Good Morning everyone!
As promised, we will announce the winner of “The Frugal Editor” by Carolyn Howard-Johnson this morning! Carolyn, you were so wonderful to take time out of your busy schedule to hang out with us yesterday. Thank you so much for treating the blog readers to a great day!
To do this as fairly as possible, I counted the number of individuals participating (excluding Carolyn and myself ;) ) and put that count (7) into a random number generator found here:
The device drew number 6—which means Laura Hyatt (from the MySpace blog) is the winner! Yay!!! :)
Congrats, Laura! Please send me an email address where you can receive your free copy of “The Frugal Editor” from Carolyn ;) Celebrate with some chocolate!
Okay, on to Writing Wednesday! :)
Self Editing for Fiction Writers by Browne and King is one of my favorite all time how-to books on the craft of writing. Rather than describing what was in the book, I figured we could do a Random Act of Wisdom.

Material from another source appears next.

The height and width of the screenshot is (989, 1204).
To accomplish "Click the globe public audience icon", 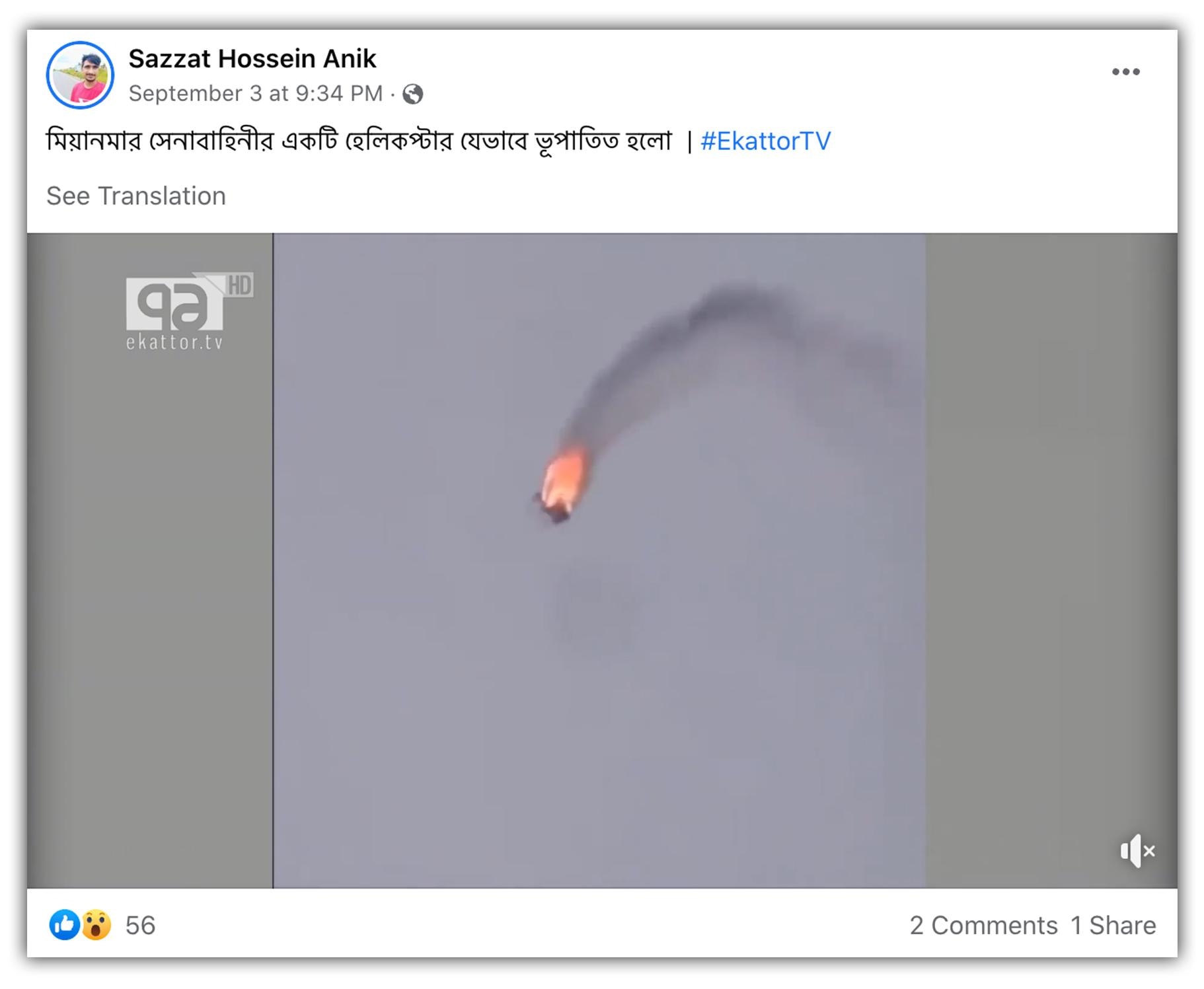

Using Amazon.com’s “search inside” tool, I selected “surprise me” and it opened to Dialogue Mechanics, page 51:
“Perhaps it’s a lack of confidence on the writer’s part, perhaps it’s simple laziness, or perhaps it’s a misguided attempt to break up the monotony of using “said” all the time (more about that in a minute,) but all too many fiction writers tend to pepper their dialogue with –lys.
Which is a good reason to cut virtually every one you write. Ly adverbs almost always catch the author in the act of explaining the dialogue—smuggling emotions into speaker attributions that belong in the dialogue itself. Again, if your dialogue doesn’t need the props, putting the props in will make it seem weak even though it isn’t.
There are a few exceptions to this principle—almost all of the adverbs that actually modify the verb ‘said,” such as “he said softly” or “she said clearly.” After all, you don’t say something grimly in the same sense that you say something softly. The grimness comes across more by what you say and do through word choice, body language, context—than by how you say it. Again there are as many ways to be grim as there are people, and when you write “he said grimly,” what you are rally saying is, “he said this, and he felt pretty grim about it.” You need to show the grimness, to show what your character does that makes him seem grim.”
So let’s give this a whirl. Can you show a sentence of dialogue and a sentence for the tag that conveys a character being grim? I’ll give it a whirl later on today, but I’m truly looking forward to seeing what everyone comes up with.
Some hints to help you:
What challenges do we face in life that makes us grim? The prospect of a very unpleasant event (funerals, death of a loved one) does that for me, but what about a lazy person (work) or a vain person (growing old?)
When we, or our friends and family, or characters exhibit grimness—how does that manifest in body language or physical sensation?
What happens to our voice?
This is how a writer thinks and it’s less analytical than it is observational and empathetic. If you’re having a difficult time conveying grimness, choose another emotion that you would like to explore, but remember: convey it through one sentence of dialogue and one sentence of activity following. (In other words, drop the he/she said part ;))
Hope these hints are inspiring to you and I can’t wait to see what y’all come up with!